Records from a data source
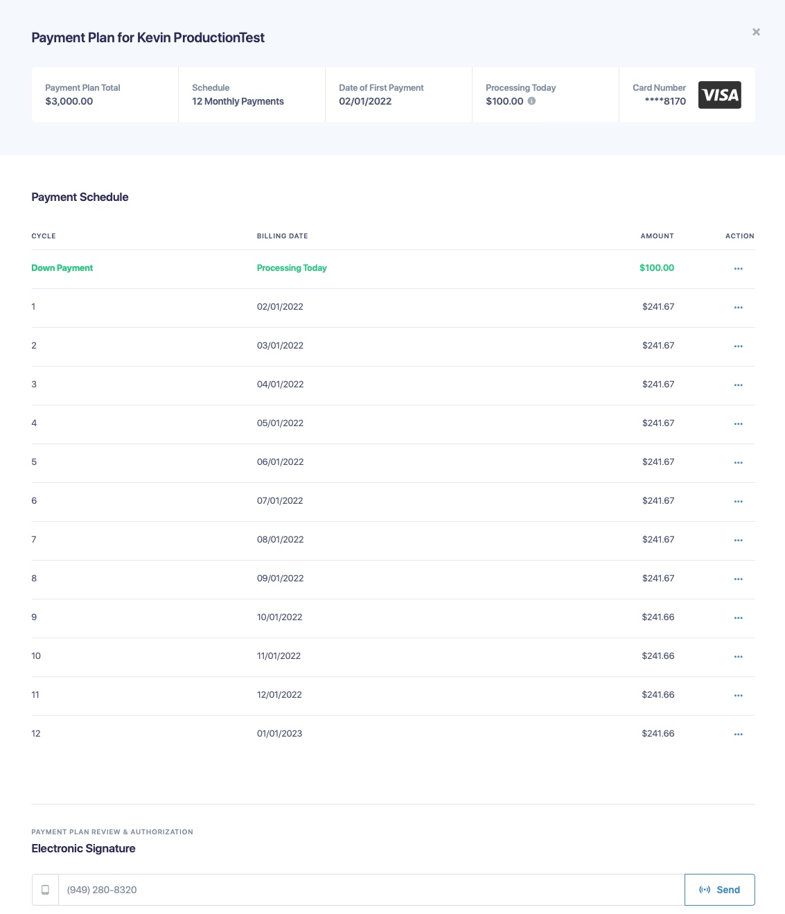Image resolution: width=785 pixels, height=914 pixels.
Task: Click the broadcast icon inside the Send button
Action: (705, 890)
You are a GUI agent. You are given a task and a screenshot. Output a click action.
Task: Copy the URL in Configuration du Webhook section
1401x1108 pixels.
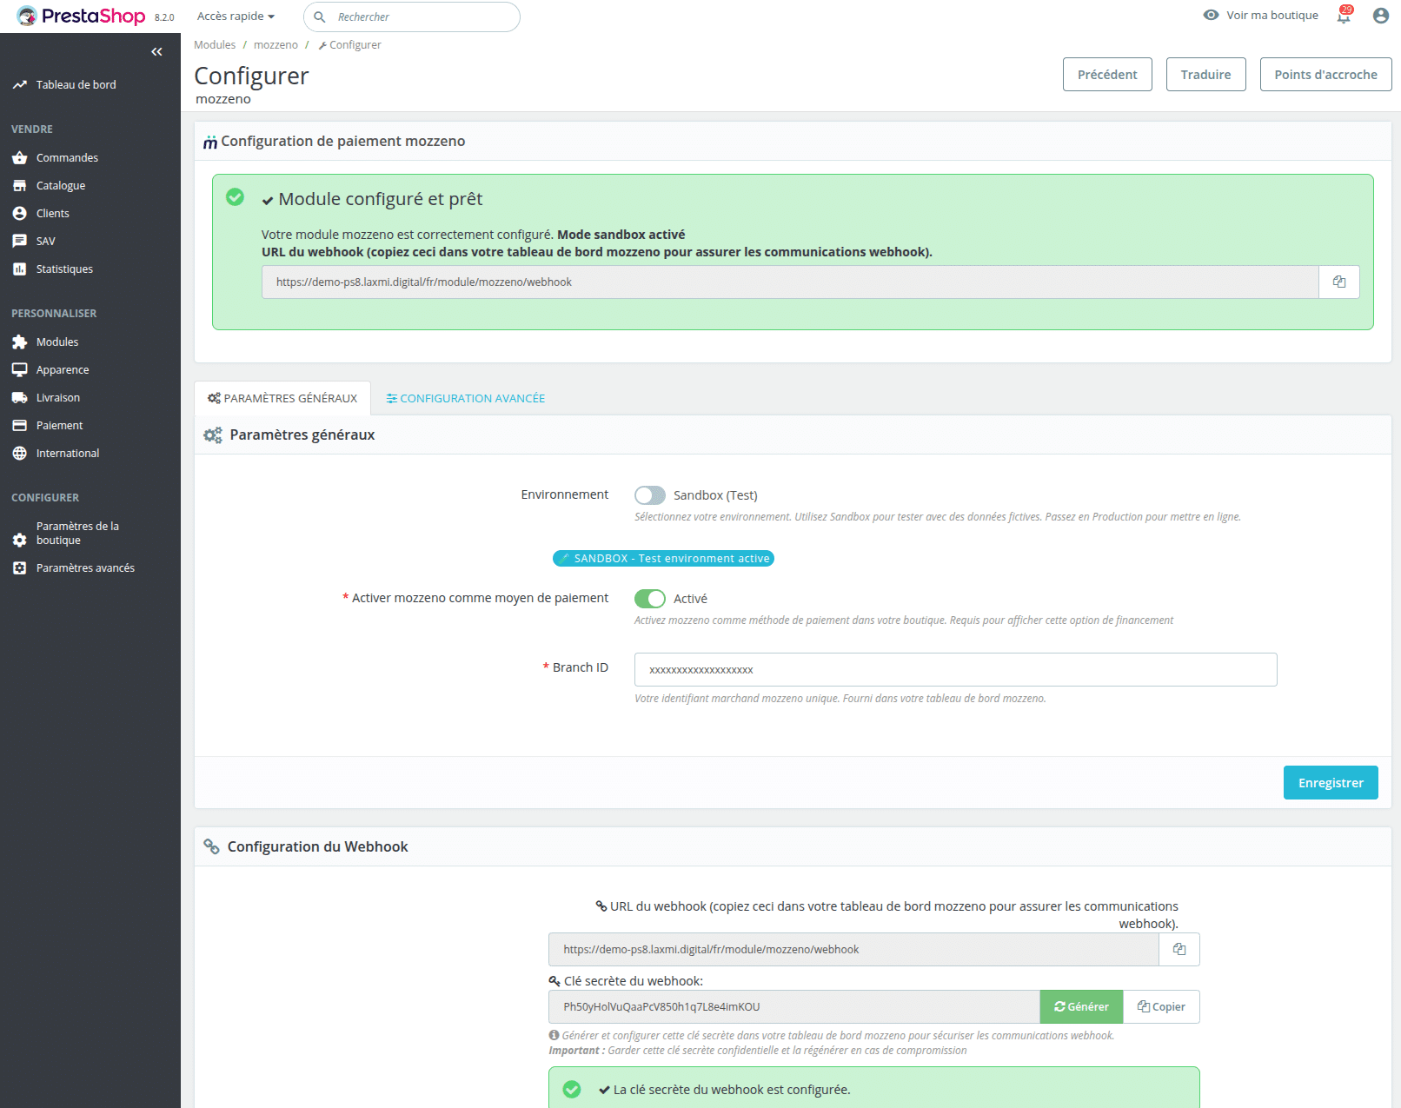[1179, 949]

## Stated task
Please rewrite the records above, replacing "URL" with "web address" and keeping everything else the same. Leave the pictures out of your answer.

## Task solution
Image resolution: width=785 pixels, height=914 pixels.
Task: Click the broadcast icon inside the Send button
Action: (705, 890)
You are a GUI agent. You are given a task and a screenshot. Output a click action.
Task: Copy the web address in Configuration du Webhook section
1401x1108 pixels.
[1179, 949]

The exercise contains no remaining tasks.